Domestic agricultural colonisation in Spain in the 20th century constitutes a novel interdisciplinary planning of the territory coordinated by the National Institute for Colonisation (INC) with important social, productive, and architectural repercussions that influenced the transformation of the national agrarian landscape and its habitability.
To date, colonisation has been approached almost exclusively from the architectural discipline, which is the reason why the colonisation villages built have become the most recognisable element of the intervention, being a chapter of Spanish architecture widely studied and documented. Although the extensive existing bibliography acknowledges that these villages are part of the integral colonising plan, these new agrarian landscapes have never been approached with the depth with which the architectural project has been treated.
The research featured in this doctoral thesis aims to establish a comprehensive view of colonisation, evidencing its landscape dimension. Colonisation villages were the final step in the process of the design and execution of planning, conditioned by the rest of the agricultural and infrastructural operations, so it is of great interest to understand the nature of the territorial intervention to identify the key points that determined the location and characteristics of the new architecture inhabited by families of settlers, known as ‘colonos’.
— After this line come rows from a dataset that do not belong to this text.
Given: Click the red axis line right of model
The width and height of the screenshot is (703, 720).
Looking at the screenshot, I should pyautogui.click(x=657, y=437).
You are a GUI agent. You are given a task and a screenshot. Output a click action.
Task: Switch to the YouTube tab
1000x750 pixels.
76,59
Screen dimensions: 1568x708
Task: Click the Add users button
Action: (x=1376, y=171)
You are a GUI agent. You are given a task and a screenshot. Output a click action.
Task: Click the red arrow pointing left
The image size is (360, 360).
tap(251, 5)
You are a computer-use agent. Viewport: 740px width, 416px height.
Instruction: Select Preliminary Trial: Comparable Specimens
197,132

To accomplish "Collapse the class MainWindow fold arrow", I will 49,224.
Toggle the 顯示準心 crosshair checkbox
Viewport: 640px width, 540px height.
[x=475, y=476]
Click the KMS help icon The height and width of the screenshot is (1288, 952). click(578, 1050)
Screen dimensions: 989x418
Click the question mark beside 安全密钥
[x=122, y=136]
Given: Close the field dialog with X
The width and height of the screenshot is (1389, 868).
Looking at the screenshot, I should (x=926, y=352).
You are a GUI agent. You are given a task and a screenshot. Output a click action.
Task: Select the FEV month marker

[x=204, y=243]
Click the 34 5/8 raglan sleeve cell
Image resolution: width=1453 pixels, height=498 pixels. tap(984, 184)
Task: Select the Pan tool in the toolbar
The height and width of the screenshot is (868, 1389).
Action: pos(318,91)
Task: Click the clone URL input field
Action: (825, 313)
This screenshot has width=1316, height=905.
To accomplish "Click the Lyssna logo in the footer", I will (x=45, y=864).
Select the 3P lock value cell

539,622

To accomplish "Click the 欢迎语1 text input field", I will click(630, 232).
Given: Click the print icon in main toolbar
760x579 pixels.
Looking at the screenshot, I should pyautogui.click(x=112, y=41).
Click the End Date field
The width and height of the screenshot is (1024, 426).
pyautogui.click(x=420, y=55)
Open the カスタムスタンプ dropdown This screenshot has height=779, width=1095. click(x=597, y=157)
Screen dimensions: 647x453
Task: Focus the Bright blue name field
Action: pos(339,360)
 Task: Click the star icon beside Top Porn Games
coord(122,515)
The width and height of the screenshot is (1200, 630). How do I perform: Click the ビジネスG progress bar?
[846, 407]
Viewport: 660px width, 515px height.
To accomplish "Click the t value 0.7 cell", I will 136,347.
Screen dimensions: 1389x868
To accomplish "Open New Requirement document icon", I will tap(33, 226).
To carry out this task, a methodology has been designed to reproduce the process of transformation of the territory, addressing a cartographic work of recording at different scales to reconstruct the preceding landscape and the one resulting from colonisation. Through the elaboration and superimposition of maps corresponding to each period and attending to different aspects —major hydraulic work, irrigation network, service roads, agricultural allotment, reforestation, crops, and architecture— it is possible to identify the transfers produced between both landscapes. The comparison highlights the level of transformation produced based on the elements maintained, altered, missing, and incorporated and their involvement in the territorial, agrarian and architectural project. This work completes a gap in the research on colonisation from this territorial perspective of the landscape project and the integration of the architectural project within it.
The methodology is applied to the colonisation village of El Chaparral, in Granada, a paradigmatic case whose landscape brings together the fundamental aspects that were part of the strategy of Spanish agrarian colonisation. The cartographic and documentary research reveals the scope of the intervention and has allowed to demonstrate that many of the actions were motivated by the relationships with the pre-existence and the adaptation to the agricultural context and the existing infrastructures within an exercise of transferring elements from the landscape prior to the colonisation. One of the most surprising transfers discovered was that numerous farmsteads linked to the original estates were abandoned or demolished and even rehabilitated or reformed for their incorporation into the project of the colonisation villages, producing relationships between both architectures —farmsteads and new villages— which encompass the location in the territory and the functional scheme of life and work around the courtyard.
Considering that the colonisation attended the coordination of the INC to unify the planning and execution, the methodology can be extrapolated to the rest of the colonised Spanish landscapes and aspires to start a field of research at the national level. Likewise, the thesis opens future lines of work on colonisation, providing a method to identify the elements of the landscape to establish their heritage value, as well as to verify the “ecodesign”, the adaptability, and the impact and consequences of colonisation on the environment, issues not addressed until now.
At a time of policies for territorial restructuring promoted by the European Union to tackle rural depopulation, the proposals of colonisation constitute a benchmark for future agricultural developments and their habitability, proximity agricultural production models, and ecological and sustainable planning projects that integrate the participation of the different disciplines that find a cultural fact in the landscape.